The walk out on the boardwalk is very scenic, as this is the closest you are to the waterfalls on the Brazil side, and you are looking up at the falls flowing down in front of you. And yes, you can get super wet if you walk all the way out to the end. As much as I wanted to stay longer, the mist constantly blowing in my face was a bit distracting, so I walked back to a drier vantage point.
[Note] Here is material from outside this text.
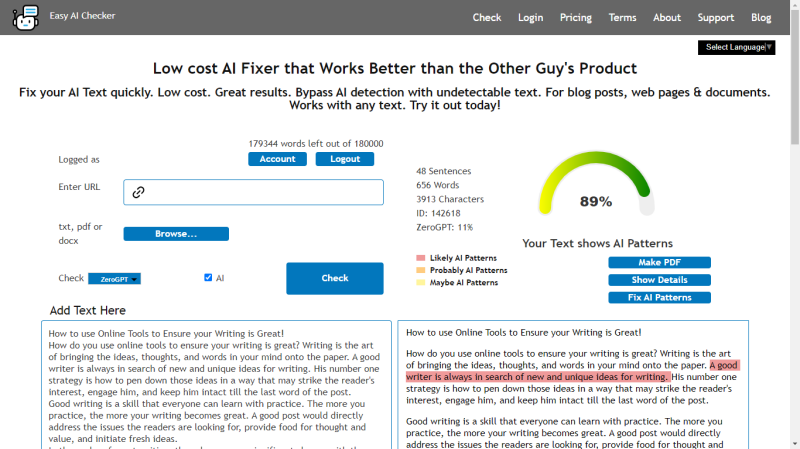Click Fix AI Patterns button
Viewport: 800px width, 449px height.
coord(659,298)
Once you have had your fill of this view, that is pretty much the end of the path. There is an elevator that goes up to the top where the bus stop is, or there is a paved path that will go up. Since the wait for the elevator was long, and I was running short on time, I elected to take the walking path, which wasn’t as steep as I feared, even though it is all uphill. Honestly, anyone of moderate level of fitness should have no problem with that. Whether you take the elevator or the path, you will end up in the same place, with an overlook at the far left part of the falls.
That is pretty much it for the visit to the Brazil side of Iguazu Falls. It made for a nice half day excursion. Even though we were on a timetable, I didn’t feel overly rushed or feel like I missed any view. There is a lot to take in, but there is enough time to do so.
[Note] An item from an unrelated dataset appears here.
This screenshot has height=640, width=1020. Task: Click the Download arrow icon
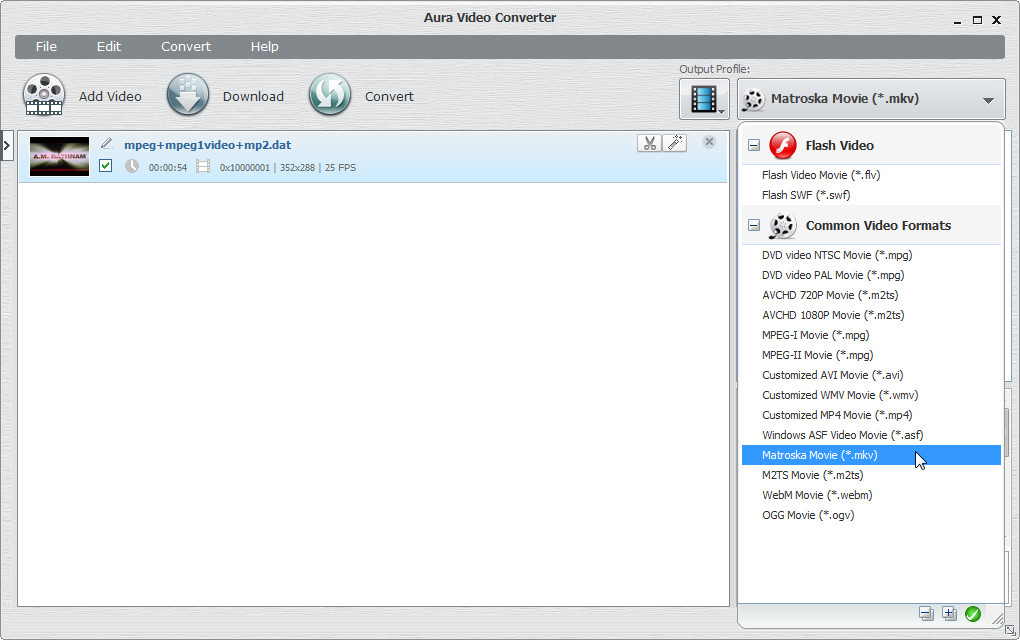click(x=188, y=96)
Visiting the Brazil side of Iguazu National Park is a rather different experience than visiting the Brazil side. In Argentina, the trails take you much more up close and personal with the falls, and much of the trail is just over the falls, so you can see them close up. Brazil is the place to see the falls from a distance and take in the wide panoramic view of the falls. It is a good companion piece to Argentina. From Argentina you see the falls and the rushing river from a more personal vantage point, but Brazil gives you the full breadth of the expanse of the falls, which are almost three kilometers wide. The visits are complementary, and I would recommend visiting both (on different days, otherwise you feel rushed trying to fit in both parks with a border crossing before the park closes at 1800). Of course if forced to choose only one, I would recommend Argentina, just because of the closer view of the falls. I was very pleased I had the opportunity to visit Iguazu, and take advantage of the change in my itinerary to do so. Even with the heat (I pretty much hate heat and humidity), the trip was a delight. Though keep in mind if you visit Argentina, the Iguazu area has a much more tropical rain forest climate, so pack accordingly, if you are going to other, rather different climates in Argentina, like Patagonia or Tierra del Fuego.